Qu’est-ce à dire ? D’abord que la vérité, toute relative cela s’entend, ne peut se trouver que dans l’intervalle qui sépare tout plan. L’entre-deux détermine l’ambiguïté recherchée par le cinéaste. Aux propos de Suzanne s’opposent les images sur lesquelles l’héroïne cherche à établir son contrôle. Le gros plan télévisuel, symbole de la toute-puissance de Suzanne promue présentatrice météo d’une chaîne locale, n’est ici que l’élément d’un réseau médiatique plus large, environnant et aliénant. Pour appréhender ce système, la jeune femme devra passer derrière la caméra, se doter d’un œil-objectif, mettre en scène un drame dont elle sera la seule et unique protagoniste. Tant pis alors pour les seconds rôles (Joaquin Phoenix et Casey Affleck entre autres).

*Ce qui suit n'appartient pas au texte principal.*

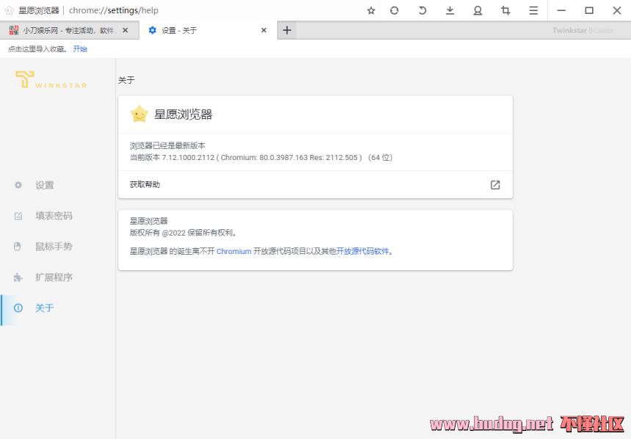
Task: Click the bookmark star icon
Action: point(371,10)
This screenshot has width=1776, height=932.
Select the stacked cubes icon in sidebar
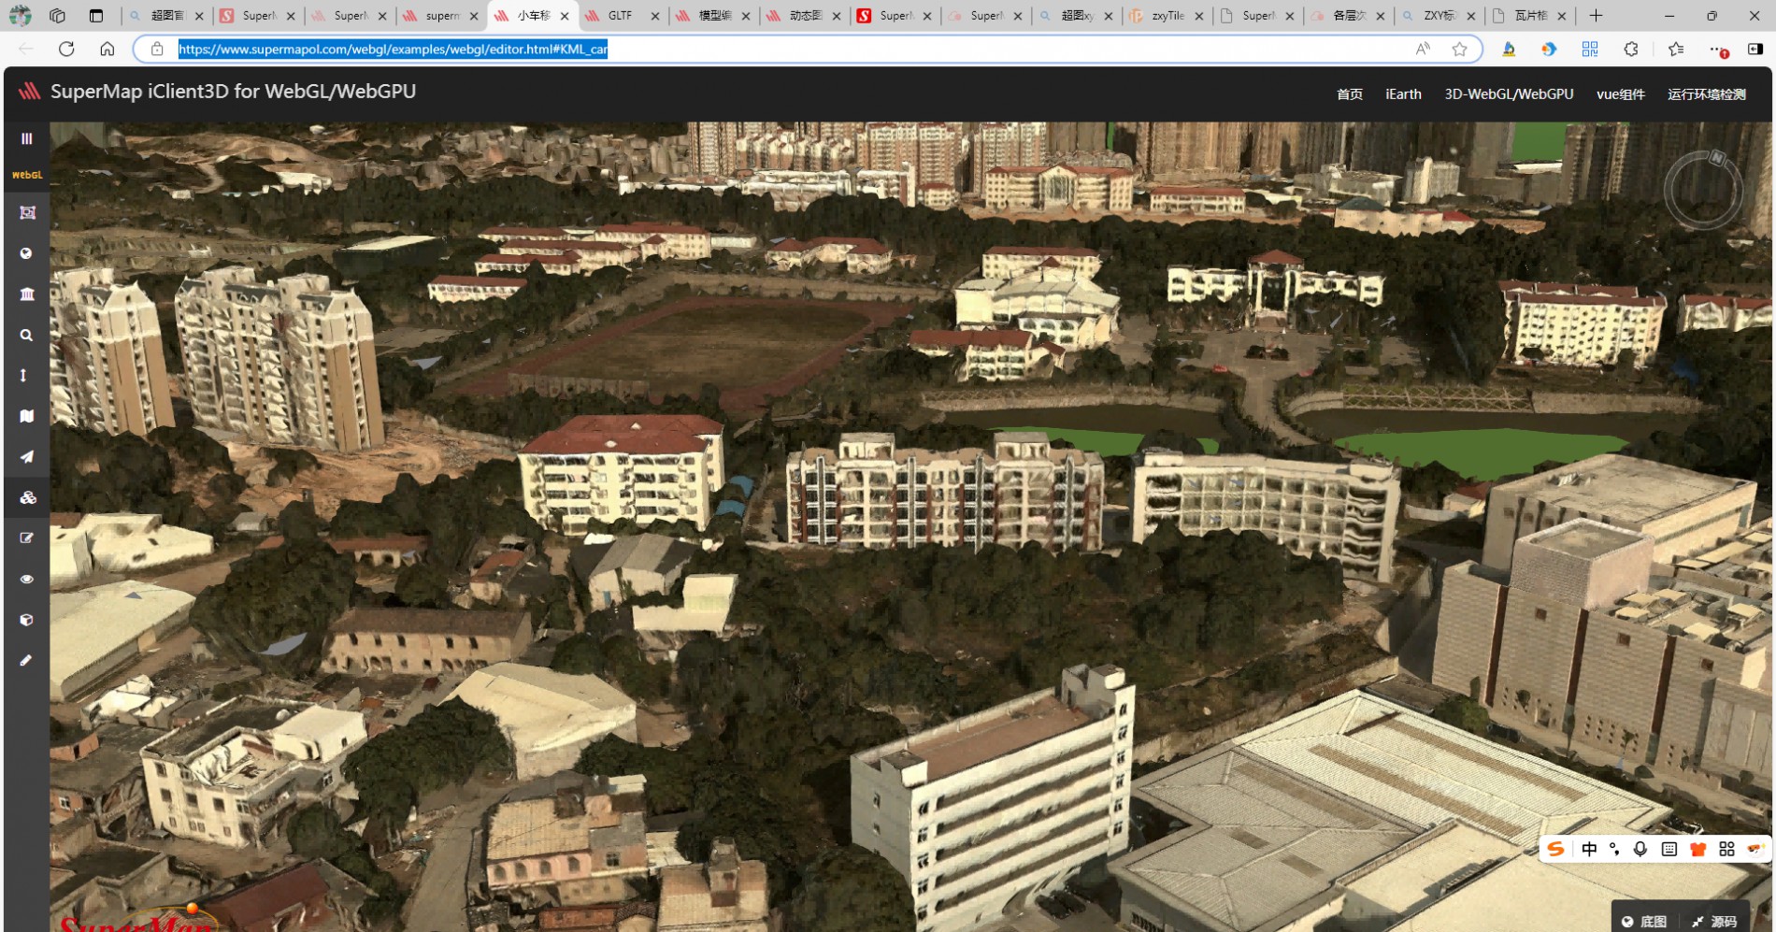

Pour que la machine s’arrête, l’image doit disparaitre. Suzanne est emportée dans le hors-champ, le langage cinématographique reprend ses droits. Sous la glace, l’ex-présentatrice touche aux limites de son ambition. Enfin advient l’immortalité espérée. Nulle rhétorique ici pourtant. Car, à la pénétration visuelle dans laquelle s’originait la fiction s’oppose la démultiplication du portrait, celui de Lydia (Alison Folland), nouvelle Suzanne en puissance. À la manière du final de Eve (All About Eve, Joseph L. Mankiewicz, 1950), l’image se démultiplie et envahit le cadre. Van Sant dénonce la prétendue réalité de la représentation télévisuelle. Car derrière l’image se profile, toujours, une nouvelle image. Reste à voir ce qui se cache derrière l’écran.